TEXT PASSAGE:
ExxonMobil – Greenhouse Gas Emissions Reduction (2007)
ExxonMobil Corp. “is the world’s largest petroleum and petrochemical
enterprise,” and “largest net producer of hydrocarbons in Europe”;
“ExxonMobil recognizes that the impact of greenhouse gas emissions [GHG] on society and ecosystems may prove to be significant”;
ExxonMobil faces potential strategic challenges from “the competitiveness of alternative hydrocarbon or other energy sources” (2006 10K);
Leaders of 25 corporations, including KLM, Statoil, GE International, and Shell UK, wrote European Commission President Barroso (11/27/06) urging “policy inconsistencies and perverse incentives that undermine the effectiveness of climate policy should be eliminated…” and “that scientific opinion across the world is virtually unanimous in agreeing on the urgent need to stabilize the concentration of atmospheric greenhouse gases at a sustainable level”;
Claude Mandil, Executive Director of the International Energy Agency, noted that “…the benefits of strong, early action on climate change outweigh the costs. That conclusion is one that the IEA fully endorses – notably in its World Energy Outlook 2006.” “The world’s energy economy is on a pathway that is plainly not sustainable” (FT Energy Special 10/20/06);
ExxonMobil operates in about 200 countries, many having ratified the Kyoto Protocol that obliges Annex I signatories (industrialized countries) to reduce national GHG emissions below 1990 levels by 2012;
According to ExxonMobil’s 2006 Carbon Disclosure Project response, from 2003 to 2005, the Company’s global carbon dioxide (CO2) equivalent emissions increased;
ExxonMobil reported that operational emissions were a fraction of those caused by use of its product: 15 tons of CO2 for every 100 tons emitted by product users (CDP4);
A 2003 Climate Mitigation Services study by Richard Heede estimated ExxonMobil’s emissions of CO2 and methane from the founding of precursor Standard Oil Trust in 1882, to 2002. During that period, the combustion of ExxonMobil-produced fuels resulted in approximately 20.3 billion tons of carbon emissions, estimated to be 4.7% -5.3% of global CO2 emissions;
While ExxonMobil has made incremental improvements in energy efficiency and emissions reductions (through cogeneration, advanced lubricants, flaring reductions, and carbon capture), it has underinvested in low-GHG emissions businesses and technologies. As of Fall 2005, ExxonMobil had contributed a mere $8.9 million to the Stanford Global Climate and Energy Project, its most touted climate investment. This represents .003% of the 2006 commitment made by Virgin’s Richard Branson ($3 billion) and .0008% of ExxonMobil’s 3rd Q 2006 earnings. The Company’s oil and gas investments averaged $50 million per day in 2005 alone;
ExxonMobil has set an initial goal to improve energy efficiency by 10% by 2012 across its U.S. refining operations, but this goal does not address GHG emissions, nor does it cover overall operations or products.
Shareholders request that the Board of Directors adopt quantitative goals, based on current technologies, for reducing total greenhouse gas emissions from the Company’s products and operations; and that the Company report to shareholders by September 30, 2007, on its plans to achieve these goals. Such a report will omit proprietary information and be prepared at reasonable cost.

WHAT TO WORK ON:
• A. Answer each question from the ExxonMobil proposal:
(i) How many corporations' leaders wrote to European Commission President Barroso?
(ii) By what percentage does ExxonMobil's initial goal aim to improve energy efficiency across its U.S. refining operations by 2012?
(iii) By what date is the Company asked to report to shareholders on its plans?
• B. Reproduce the stretch of the ExxonMobil proposal from "Shareholders request that" through "at reasonable cost.".
• C. List every means the ExxonMobil proposal names through which ExxonMobil has made incremental improvements in energy efficiency and emissions reductions.

AVAILABLE DATA:

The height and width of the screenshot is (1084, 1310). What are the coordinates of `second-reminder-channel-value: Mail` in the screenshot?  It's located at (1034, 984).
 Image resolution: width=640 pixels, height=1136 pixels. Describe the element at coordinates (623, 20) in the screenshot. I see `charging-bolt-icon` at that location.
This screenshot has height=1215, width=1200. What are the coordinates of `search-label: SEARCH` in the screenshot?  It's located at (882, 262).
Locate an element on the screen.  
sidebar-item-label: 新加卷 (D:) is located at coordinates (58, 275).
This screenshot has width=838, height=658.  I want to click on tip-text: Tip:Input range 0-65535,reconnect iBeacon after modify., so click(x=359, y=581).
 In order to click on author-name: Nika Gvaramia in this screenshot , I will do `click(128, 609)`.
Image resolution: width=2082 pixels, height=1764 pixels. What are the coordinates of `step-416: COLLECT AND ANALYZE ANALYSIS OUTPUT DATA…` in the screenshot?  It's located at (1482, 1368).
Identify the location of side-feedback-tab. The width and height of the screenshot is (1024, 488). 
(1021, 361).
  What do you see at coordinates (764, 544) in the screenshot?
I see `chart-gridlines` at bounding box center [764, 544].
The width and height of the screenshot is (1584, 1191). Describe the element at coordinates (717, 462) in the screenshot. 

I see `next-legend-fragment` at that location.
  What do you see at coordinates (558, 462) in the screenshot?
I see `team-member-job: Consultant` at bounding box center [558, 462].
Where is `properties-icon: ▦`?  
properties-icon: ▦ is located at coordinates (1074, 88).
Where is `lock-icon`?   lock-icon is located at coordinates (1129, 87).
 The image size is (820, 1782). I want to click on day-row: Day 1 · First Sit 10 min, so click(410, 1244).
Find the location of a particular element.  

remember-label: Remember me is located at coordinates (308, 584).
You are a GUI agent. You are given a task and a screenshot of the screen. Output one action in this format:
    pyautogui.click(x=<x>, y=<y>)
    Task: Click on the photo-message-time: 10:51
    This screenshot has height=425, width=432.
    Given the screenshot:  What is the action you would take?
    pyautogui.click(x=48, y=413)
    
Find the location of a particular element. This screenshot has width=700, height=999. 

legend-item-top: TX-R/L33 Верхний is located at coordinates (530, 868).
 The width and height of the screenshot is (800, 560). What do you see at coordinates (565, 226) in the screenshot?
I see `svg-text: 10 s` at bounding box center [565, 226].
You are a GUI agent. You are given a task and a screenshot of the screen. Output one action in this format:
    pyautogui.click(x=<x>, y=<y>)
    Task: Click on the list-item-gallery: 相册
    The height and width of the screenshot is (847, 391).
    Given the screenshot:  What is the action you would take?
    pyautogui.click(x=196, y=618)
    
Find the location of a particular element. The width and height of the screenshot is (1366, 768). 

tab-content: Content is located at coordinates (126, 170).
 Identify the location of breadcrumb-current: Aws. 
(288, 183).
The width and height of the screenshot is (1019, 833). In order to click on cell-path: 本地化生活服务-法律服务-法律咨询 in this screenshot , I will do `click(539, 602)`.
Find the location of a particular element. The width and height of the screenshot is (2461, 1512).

SOLUTIONS PER TASK:
• A.
(i) 25
(ii) 10%
(iii) September 30, 2007

• B.
Shareholders request that the Board of Directors adopt quantitative goals, based on current technologies, for reducing total greenhouse gas emissions from the Company’s products and operations; and that the Company report to shareholders by September 30, 2007, on its plans to achieve these goals. Such a report will omit proprietary information and be prepared at reasonable cost.

• C.
- cogeneration
- advanced lubricants
- flaring reductions
- carbon capture